Document passage>
★ ★ ★
The Fast Fourier Transform (FFT) developed by Cooley and Tukey in 1965 has its origins in the work of Gauss. The FFT, its variants and extensions to finite fields, are a fundamental algorithmic tool and a beautiful example of interplay between algebra and combinatorics. There are many great resources on FFT, see ingopedia’s curated list.

Given a field $F$, a polynomial of degree at most $d-1$ is defined as $P(X)=a_0+a_1 X+ \dots + a_{d-1} X^{d-1}$, where each $a_i \in F$. $P(X)$ can be viewed as a vector $\vec{a}=\langle a_0,\dots,a_{d-1} \rangle$ of $d$ elements in $F$.

Polynomials can also be evaluated. Given $d$ unique points $x_1,\dots,x_d$ in $F$, we can represent $P(X)$ as the vector $\vec{y}=\langle y_1,\dots,y_d \rangle$, where $y_i=P(x_i)$ is the evaluation of $P(X)$ on $x_i$.

In a previous post we showed the isomorphism $\vec{a} \leftrightarrow \vec{y}$ between degree at most $d-1$ polynomials and their evaluations at $d$ unique points. Here we focus on the computational cost of this mapping: the number of field operations.

Given $\vec{a}$ for a polynomial of degree at most $d-1$, one can compute each $y_i=P(x_i)$ using Horner’s method via $O(d)$ field operations (observing that $P(X)=a_0+x(a_1+(x(a_2 + \dots + )))$ ). For a total of $O(d^2)$ operations to compute $\vec{y}$. Can we compute the evaluation $\vec{a} \to \vec{y}$ in better than quadratic?

Similarly, for $d$ unique points $\vec{x}$, it is possible to compute the $i$-th Lagrange base polynomial $L_i(X)$ which equals 1 on $x_i$ and 0 for all $x_j, j \neq i$ using $O(d)$ operations as $L_i(X)= \prod_{j \neq i} (X-x_j)/ \prod_{j \neq i} (x_i-x_j)$. So given evaluations $\vec{y}$, computing $P(X)= \sum_{i=1}^d y_i L_i(X)$ can be done in $O(d^2)$ operations. Can we compute the interpolation $\vec{y} \to \vec{a}$ in better than quadratic?
★ ★ ★
Problems and tasks>
1. Answer from the FFT passage:
(a) Who developed the Fast Fourier Transform, and in what year?
(b) What method computes each $y_i=P(x_i)$ using $O(d)$ field operations?
(c) What value does the Lagrange base polynomial $L_i(X)$ take on $x_i$?
2. Retype the FFT passage from "The Fast Fourier" to "ingopedia’s curated list.".
The lines after this point come from a separate source.

Supplied information>
★ ★ ★
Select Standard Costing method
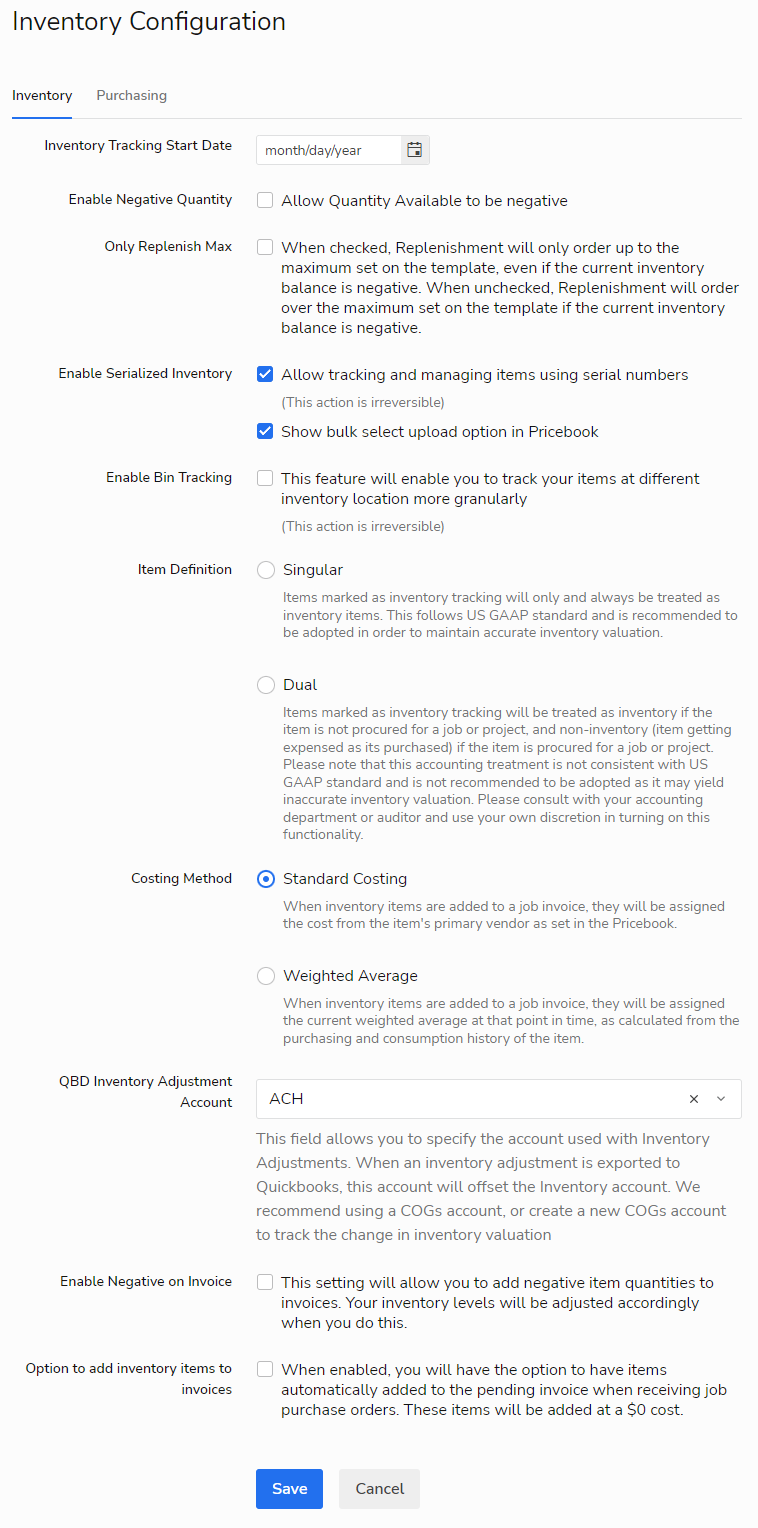The height and width of the screenshot is (1528, 758). click(266, 879)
★ ★ ★
Answers given>
1.
(a) Cooley and Tukey, in 1965
(b) Horner's method
(c) 1

2.
The Fast Fourier Transform (FFT) developed by Cooley and Tukey in 1965 has its origins in the work of Gauss. The FFT, its variants and extensions to finite fields, are a fundamental algorithmic tool and a beautiful example of interplay between algebra and combinatorics. There are many great resources on FFT, see ingopedia’s curated list.